Alors que nous prenons conscience des répercussions du racisme systémique sur la vie des gens, il est impératif de songer à l’effet que peuvent avoir les établissements gérés par l’État, comme les prisons.
Partout au pays, des gens de toutes origines ethniques sont enfermés dans des cellules. Comment ont-ils abouti là, et pour quelle raison? En réalité, pratiquement tout le monde a déjà posé un geste qui pourrait être considéré comme un acte criminel. Or, l’origine ethnique, le genre et la classe sociale sont tous des éléments de l’identité ayant une incidence directe sur la probabilité qu’une personne s’empêtre dans le long filet de la criminalisation, puis qu’elle finisse par être placée en établissement.
Comme nous avons pu le constater, une personne appartenant à une minorité raciale subit dès sa naissance une discrimination raciale et une marginalisation à divers degrés.
En 2017, les enfants autochtones représentaient la moitié des enfants sous tutelle de l’État. Cette intervention disproportionnée et cyclique de l’État est surtout attribuable à l’héritage durable de la violence coloniale, qui a fait sombrer les familles autochtones dans la victimisation intergénérationnelle. Une fois qu’un enfant est pris en charge par l’État, il entre dans un système où il fait l’objet d’une surveillance policière abusive, est négligé et mal protégé. Il est donc plus susceptible de poursuivre involontairement ce cycle de placement en établissement.
Par conséquent, ces jeunes risquent très tôt d’avoir des démêlés avec des intervenants de l’État, c’est‑à‑dire des policiers. Malheureusement, ces interpellations peuvent mener au point d’entrée du système carcéral, comme c’est souvent le cas. En ce qui a trait plus particulièrement à l’origine ethnique, il semble que les Autochtones, les Noirs et les musulmans sont disproportionnellement représentés dans pratiquement tous les établissements gérés par l’État.
Les Noirs sont surreprésentés à hauteur de 300 % par rapport à leur population, proportion qui atteint 500 % du côté des Autochtones. Entre 2015 et 2016, les Noirs comptaient pour 10 % des prisonniers au Canada. Entre 2018 et 2019, les Autochtones représentaient quant à eux 28 % de la population carcérale totale du pays.

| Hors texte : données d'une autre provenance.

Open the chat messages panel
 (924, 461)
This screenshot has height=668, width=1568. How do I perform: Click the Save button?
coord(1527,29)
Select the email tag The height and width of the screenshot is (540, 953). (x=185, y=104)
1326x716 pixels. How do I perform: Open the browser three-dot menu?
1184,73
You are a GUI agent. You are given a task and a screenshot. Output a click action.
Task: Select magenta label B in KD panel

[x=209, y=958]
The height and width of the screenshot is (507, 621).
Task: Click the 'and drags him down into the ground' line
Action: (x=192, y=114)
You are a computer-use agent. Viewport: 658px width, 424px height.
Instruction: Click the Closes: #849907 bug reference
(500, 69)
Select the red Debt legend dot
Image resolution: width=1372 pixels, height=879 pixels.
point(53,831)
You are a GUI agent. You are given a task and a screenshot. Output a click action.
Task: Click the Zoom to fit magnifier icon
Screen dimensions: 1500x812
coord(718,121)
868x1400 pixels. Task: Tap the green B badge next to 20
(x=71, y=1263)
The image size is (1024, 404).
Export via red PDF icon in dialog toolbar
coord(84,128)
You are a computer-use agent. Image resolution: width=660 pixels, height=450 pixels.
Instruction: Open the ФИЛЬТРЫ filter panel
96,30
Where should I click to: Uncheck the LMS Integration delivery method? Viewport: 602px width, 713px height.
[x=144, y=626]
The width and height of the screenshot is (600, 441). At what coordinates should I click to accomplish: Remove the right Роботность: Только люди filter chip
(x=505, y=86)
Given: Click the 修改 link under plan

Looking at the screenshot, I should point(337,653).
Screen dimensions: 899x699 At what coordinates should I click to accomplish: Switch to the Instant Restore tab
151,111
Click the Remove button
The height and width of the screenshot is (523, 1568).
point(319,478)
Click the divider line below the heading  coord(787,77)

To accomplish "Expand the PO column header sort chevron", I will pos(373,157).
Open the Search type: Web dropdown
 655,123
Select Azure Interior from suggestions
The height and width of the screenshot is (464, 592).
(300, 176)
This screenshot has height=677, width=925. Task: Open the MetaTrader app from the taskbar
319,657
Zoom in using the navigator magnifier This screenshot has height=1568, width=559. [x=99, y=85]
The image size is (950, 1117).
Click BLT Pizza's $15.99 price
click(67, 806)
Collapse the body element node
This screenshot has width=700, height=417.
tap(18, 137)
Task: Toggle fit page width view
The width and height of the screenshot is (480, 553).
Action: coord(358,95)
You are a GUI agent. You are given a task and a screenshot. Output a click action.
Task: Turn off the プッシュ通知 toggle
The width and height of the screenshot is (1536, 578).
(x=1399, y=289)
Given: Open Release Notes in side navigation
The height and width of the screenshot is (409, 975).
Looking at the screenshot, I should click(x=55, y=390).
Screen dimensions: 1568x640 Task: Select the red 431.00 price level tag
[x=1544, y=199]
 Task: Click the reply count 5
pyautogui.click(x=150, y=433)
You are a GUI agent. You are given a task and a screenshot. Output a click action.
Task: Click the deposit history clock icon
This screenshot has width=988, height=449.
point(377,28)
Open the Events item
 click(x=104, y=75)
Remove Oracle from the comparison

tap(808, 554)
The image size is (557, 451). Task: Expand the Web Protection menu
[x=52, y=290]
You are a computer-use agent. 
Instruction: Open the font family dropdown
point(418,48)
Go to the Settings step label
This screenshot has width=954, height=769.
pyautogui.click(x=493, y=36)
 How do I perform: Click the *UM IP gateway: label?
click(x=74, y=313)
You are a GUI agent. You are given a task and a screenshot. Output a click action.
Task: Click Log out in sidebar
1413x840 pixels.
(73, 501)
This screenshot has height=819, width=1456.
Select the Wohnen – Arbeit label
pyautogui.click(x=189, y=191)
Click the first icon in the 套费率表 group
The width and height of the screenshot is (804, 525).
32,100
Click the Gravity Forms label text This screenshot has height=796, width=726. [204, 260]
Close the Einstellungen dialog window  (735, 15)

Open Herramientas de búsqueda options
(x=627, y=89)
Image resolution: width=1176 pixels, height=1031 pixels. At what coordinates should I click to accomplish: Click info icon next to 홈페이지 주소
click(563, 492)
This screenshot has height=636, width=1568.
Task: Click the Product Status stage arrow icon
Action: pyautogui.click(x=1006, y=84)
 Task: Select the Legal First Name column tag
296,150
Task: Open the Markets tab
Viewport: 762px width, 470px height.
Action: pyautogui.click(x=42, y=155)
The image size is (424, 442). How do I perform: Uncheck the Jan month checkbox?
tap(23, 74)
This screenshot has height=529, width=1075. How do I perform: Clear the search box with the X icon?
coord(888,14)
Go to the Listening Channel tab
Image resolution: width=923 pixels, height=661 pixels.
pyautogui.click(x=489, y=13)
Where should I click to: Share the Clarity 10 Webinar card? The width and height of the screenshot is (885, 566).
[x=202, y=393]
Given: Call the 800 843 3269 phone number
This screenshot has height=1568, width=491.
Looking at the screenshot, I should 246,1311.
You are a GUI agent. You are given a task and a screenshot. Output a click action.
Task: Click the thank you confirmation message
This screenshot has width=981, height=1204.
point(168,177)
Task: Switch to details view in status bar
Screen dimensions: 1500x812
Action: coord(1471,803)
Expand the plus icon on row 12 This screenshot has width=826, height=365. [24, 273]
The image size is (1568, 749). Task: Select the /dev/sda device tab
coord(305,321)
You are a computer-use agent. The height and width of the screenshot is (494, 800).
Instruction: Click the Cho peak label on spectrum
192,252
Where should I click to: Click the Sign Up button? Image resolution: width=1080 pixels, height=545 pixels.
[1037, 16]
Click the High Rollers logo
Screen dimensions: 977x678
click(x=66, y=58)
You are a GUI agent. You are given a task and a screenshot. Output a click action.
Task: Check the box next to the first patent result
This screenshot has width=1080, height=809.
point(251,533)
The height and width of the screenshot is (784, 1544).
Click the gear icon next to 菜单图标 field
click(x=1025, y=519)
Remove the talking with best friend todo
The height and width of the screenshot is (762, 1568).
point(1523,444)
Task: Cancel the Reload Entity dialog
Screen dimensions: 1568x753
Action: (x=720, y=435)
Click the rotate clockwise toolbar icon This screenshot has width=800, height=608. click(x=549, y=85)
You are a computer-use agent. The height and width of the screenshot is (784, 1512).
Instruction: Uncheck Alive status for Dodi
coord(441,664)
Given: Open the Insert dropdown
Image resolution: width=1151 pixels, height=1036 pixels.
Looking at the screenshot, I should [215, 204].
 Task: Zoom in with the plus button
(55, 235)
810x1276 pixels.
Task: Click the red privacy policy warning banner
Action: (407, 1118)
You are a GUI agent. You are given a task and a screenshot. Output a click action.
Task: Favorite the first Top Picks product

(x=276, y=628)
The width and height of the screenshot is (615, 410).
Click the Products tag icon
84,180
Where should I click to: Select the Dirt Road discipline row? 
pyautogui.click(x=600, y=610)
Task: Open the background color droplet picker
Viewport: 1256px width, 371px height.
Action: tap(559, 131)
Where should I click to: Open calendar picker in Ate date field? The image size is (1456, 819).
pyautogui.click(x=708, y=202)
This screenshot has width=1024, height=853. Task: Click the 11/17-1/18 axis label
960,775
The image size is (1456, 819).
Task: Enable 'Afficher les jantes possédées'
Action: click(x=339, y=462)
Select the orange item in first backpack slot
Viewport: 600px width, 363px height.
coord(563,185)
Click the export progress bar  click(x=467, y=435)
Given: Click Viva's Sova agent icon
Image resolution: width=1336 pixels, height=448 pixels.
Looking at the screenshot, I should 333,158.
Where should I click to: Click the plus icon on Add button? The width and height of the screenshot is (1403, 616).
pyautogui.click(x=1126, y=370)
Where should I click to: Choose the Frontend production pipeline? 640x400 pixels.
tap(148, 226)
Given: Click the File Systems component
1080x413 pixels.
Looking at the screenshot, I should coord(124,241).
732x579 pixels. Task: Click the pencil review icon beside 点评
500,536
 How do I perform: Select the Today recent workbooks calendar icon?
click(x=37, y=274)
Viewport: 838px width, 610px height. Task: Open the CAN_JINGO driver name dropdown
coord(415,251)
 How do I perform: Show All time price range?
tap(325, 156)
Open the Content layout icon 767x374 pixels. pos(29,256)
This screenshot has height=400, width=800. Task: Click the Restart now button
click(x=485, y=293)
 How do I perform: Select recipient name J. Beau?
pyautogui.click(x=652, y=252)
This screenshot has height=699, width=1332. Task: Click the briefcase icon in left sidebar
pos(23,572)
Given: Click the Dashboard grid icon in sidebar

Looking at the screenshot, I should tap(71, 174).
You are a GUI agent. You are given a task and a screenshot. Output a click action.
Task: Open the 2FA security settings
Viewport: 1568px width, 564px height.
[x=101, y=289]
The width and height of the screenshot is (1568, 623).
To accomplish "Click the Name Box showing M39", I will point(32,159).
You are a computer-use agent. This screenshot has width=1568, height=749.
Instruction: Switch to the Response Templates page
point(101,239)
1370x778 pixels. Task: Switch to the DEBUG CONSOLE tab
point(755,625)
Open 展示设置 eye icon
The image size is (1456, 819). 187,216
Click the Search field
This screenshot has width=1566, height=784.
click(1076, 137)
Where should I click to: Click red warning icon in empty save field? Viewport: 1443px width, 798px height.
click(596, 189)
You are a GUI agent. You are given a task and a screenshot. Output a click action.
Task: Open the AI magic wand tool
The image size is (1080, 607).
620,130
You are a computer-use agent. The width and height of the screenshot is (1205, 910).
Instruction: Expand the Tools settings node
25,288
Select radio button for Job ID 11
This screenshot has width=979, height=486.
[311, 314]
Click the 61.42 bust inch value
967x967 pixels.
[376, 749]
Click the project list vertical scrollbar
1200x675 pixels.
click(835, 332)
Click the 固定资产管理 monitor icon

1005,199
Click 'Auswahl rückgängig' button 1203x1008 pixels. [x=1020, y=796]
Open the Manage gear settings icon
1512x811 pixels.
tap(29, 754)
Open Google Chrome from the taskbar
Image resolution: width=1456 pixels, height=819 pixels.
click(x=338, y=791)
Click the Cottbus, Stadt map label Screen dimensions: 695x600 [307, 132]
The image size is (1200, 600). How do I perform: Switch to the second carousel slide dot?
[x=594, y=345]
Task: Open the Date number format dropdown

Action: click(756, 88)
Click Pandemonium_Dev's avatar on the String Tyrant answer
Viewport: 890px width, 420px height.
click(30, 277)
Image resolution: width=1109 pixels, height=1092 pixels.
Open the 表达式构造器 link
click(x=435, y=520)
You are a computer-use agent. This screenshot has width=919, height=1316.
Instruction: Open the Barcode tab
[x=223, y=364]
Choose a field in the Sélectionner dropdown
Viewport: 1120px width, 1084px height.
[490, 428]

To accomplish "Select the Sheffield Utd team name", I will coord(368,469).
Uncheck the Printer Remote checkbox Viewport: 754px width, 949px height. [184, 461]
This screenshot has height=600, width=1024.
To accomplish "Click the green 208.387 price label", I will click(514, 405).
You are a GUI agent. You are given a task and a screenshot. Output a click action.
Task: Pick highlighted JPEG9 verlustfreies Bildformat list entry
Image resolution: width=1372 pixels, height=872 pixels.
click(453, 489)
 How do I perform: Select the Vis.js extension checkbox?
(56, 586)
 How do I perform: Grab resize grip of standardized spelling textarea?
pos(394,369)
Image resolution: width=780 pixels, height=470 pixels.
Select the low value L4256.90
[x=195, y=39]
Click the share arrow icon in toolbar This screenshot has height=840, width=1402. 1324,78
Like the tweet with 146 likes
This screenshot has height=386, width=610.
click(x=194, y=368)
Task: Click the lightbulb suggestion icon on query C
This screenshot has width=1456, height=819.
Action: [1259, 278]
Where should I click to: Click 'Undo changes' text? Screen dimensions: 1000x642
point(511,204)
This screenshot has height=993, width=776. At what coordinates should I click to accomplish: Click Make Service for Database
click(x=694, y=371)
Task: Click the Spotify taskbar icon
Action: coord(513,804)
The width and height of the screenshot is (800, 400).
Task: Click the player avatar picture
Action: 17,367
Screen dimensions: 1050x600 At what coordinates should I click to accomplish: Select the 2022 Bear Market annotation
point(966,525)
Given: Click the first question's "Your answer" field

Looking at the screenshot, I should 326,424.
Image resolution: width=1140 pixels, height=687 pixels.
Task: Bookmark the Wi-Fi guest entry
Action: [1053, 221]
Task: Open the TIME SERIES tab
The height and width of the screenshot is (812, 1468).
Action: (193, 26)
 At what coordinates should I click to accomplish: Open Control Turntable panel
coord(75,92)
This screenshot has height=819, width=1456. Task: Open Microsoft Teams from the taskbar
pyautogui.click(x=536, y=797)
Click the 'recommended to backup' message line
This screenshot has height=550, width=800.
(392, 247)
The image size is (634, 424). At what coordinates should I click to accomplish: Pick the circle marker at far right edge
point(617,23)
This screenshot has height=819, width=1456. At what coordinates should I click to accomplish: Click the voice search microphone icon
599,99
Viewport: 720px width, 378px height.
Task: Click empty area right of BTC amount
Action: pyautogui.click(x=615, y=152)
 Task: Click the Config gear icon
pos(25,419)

Le nombre de Canadiens musulmans qui sont détenus est également à la hausse. Entre 2018 et 2019, ces détenus représentaient 7,73 % du milieu carcéral, alors qu’il y a au total 7,2 % des Canadiens qui se définissent comme musulmans, hindous, sikhs et bouddhistes.
Par ailleurs, au cours des cinq dernières années seulement, le nombre total de femmes autochtones en prison a augmenté de près de 85 %. En 2011, 63 % des femmes incarcérées dans les prisons fédérales étaient autochtones. Ce qui est plus inquiétant encore, c’est que ce chiffre représente une augmentation de 85,7 % par rapport à la décennie précédente. C’est surtout attribuable au fait que les femmes autochtones écopent souvent de peines plus longues, qui les empêchent de maintenir des liens importants avec leur communauté ou leur famille, y compris leurs enfants.
Cette séparation de la famille est exacerbée du fait qu’environ 50 % des femmes détenues « à sécurité maximale » sont membres des Premières Nations, Métisses ou Inuites. Aussi, 31 % des détenues en isolement sont des Autochtones. En plus du nombre démesuré de femmes autochtones en établissement carcéral, les femmes racialisées, c’est‑à‑dire les Canadiennes noires, sont beaucoup plus susceptibles d’être arrêtées, puis accusées et condamnées à des peines d’emprisonnement plus longues.
Une telle rupture avec la communauté a une incidence directe sur les 7,7 % de Canadiens de descendance autochtone qui ont moins de 14 ans, en particulier s’ils ont été arrachés à leur mère dès un très jeune âge.
Pendant que nous réclamons la justice pour tous et l’éradication du racisme systémique, il ne faut surtout pas oublier les établissements où aboutissent les personnes racialisées, qui sont victimisées la plupart du temps et marginalisées par la société.